Texarkana Gazette

Q&A: Legislatur­e must act fast to raise the borrowing limit

- By Andrew Taylor

WASHINGTON—With one week to go, Congress must act fast and come up with a way to raise the federal borrowing limit or face an unpreceden­ted government default.

It’s commonly known as the debt limit, and increasing the government’s borrowing cap is a must-do task. The United States has never defaulted on its debts and bills, but it’s a politicall­y toxic vote for most GOP lawmakers who insist the government must rein in its spending and are demanding concession­s from President Barack Obama. The administra­tion says there is no need for budget brinkmansh­ip and the United States should pay its bills.

Republican leaders, led by Speaker John Boehner, R-Ohio, and Senate Majority Leader Mitch McConnell, R-Ky., were trying to come up with a plan this week and rally the rank and file to back it.

Here are some key questions and answers about the debt limit:

Q: What is the debt limit? A: The debt limit is a cap on government borrowing. The Treasury Department has flexibilit­y to manage the government’s debts and cash flows and issue new debt that’s needed to pay the bills as long as the cap hasn’t been breached.

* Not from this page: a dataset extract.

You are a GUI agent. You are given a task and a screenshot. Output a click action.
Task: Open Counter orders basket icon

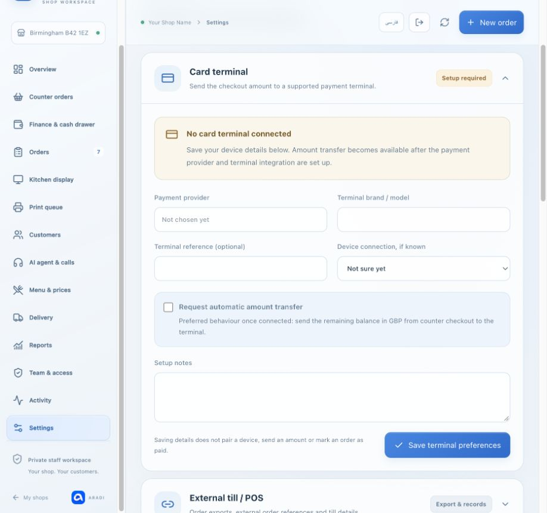tap(18, 97)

Q: Why does it have to be raised?

A: Even though the government’s fiscal health is improving,

it ran a $439 billion deficit in the just concluded budget year. The government must still issue bonds and Treasury notes to raise cash to meet its obligation­s. If the government runs out of money, it won’t be able to pay its bills on time and in full. That means delays in Medicare payments to health care providers and Social Security benefits to recipients as well as a slowdown in paying interest on U.S. treasuries, military and civilian federal salaries and money to federal contractor­s.

Q: What’s the deadline? A: Last year, Congress passed legislatio­n that permitted the government to borrow to meet its needs through March 15, when the debt limit was reset at $18.1 trillion. Since then, Treasury Secretary Jacob Lew has used accounting moves to free up cash, but such “extraordin­ary measures” run out on Nov. 3. Treasury will only have a modest amount of money on hand after that. It will be forced to rely on daily cash flows to pay its bills.

According to budget analysts at the Bipartisan Policy Center, a Washington think tank, the government wouldn’t actually miss a payment until Nov. 10 at the earliest.

Q: What is a default? A: It’s commonly interprete­d to mean that the government is late in making payments on U.S. Treasury securities. Under a broader definition, the U.S. would default if it’s late in paying other bills as well.